Popular Crime has its weaknesses. Most of its evidence is anecdotal. Some of its arguments sound a little squishy—did police forces fail to identify serial murderers for decades because, as James insists, they refused to believe in the idea of serial killers or were there also other factors in play? Sometimes, as when he goes off on the Supreme Court’s Miranda decision, he sounds like a crank, albeit a well-informed crank. Such moments are rare, however, because the author so resolutely refuses to talk down to his audience or act like he knows more than he does.
“I have always been much better at asking questions than knowing what the answers were,” James says, insisting that his purpose is not to solve problems but to clarify them by posing “questions to which none of us really knows the answers. Sometimes the question is, is this the appropriate procedure? Is this the best we can do in our treatment of criminals or people accused of crimes? What exactly is evidence, how do you value evidence? Why is it that we are so fascinated by crime stories? Does this do more harm than good? The purpose of the book is to try to frame questions of that nature as starkly as I can and challenge people to think about them.”

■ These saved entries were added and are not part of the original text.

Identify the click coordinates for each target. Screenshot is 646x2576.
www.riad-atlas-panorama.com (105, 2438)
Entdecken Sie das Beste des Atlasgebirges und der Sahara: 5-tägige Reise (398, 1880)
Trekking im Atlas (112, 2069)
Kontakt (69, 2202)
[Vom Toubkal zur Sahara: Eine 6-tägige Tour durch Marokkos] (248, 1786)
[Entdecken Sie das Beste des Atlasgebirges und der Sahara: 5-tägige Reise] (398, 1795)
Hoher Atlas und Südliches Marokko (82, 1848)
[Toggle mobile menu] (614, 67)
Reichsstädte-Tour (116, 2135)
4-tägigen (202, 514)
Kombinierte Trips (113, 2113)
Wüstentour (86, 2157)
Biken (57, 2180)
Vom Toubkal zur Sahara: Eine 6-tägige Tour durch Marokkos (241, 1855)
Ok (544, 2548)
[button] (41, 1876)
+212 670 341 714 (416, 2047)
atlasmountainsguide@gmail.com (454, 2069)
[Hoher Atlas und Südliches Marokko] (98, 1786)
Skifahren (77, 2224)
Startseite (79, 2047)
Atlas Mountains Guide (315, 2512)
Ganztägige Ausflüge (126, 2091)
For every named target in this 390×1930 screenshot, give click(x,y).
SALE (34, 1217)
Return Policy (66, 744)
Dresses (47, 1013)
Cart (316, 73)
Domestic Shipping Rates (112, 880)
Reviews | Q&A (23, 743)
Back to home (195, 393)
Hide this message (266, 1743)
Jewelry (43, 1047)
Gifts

Judged by that criteria—did the author accomplish what he set out to do?—the book is a success, thoughtful and thought provoking. It is also gruesome, ghoulish, and appalling—and utterly fascinating. The chapters on Lizzie Borden, Leo Frank, Sam Sheppard, and the Kennedy assassination would by themselves make the book worth reading. Beyond that, Popular Crime is packed with the sort of useless trivia that makes a certain kind of reader (that would be me) forgive an author any transgression. Who knew that Mary Phagan, the teenage girl murdered in the Frank case, and JonBenet Ramsey were both buried in Marietta, Georgia, or that the poet Edgar Lee Masters was Clarence Darrow’s law partner? And some of the trivia is, well, not trivial—what to make of the fact that around the time of World War I, 80 percent of accused murderers in the United States were acquitted, while today the conviction rate for the same crime is 85 percent?
This is a gutsy book—gutsy in the sense that James is one of those passionate amateurs who’s willing to risk making a fool of himself to ask some discomfiting questions. It was a risk worth taking. Popular Crime belongs on that short shelf of oddball American literature that includes such disparate titles as Let Us Now Praise Famous Men, The Organization Man, and The Death and Life of Great American Cities—books by contrarian outsiders whose only common traits are their unblinking and curatorial attention to detail and their cheerful willingness to spit in the eye of the establishment. As for the dozens of stories James tells along the way, the verdict is unequivocal: pleasure yes, guilty no.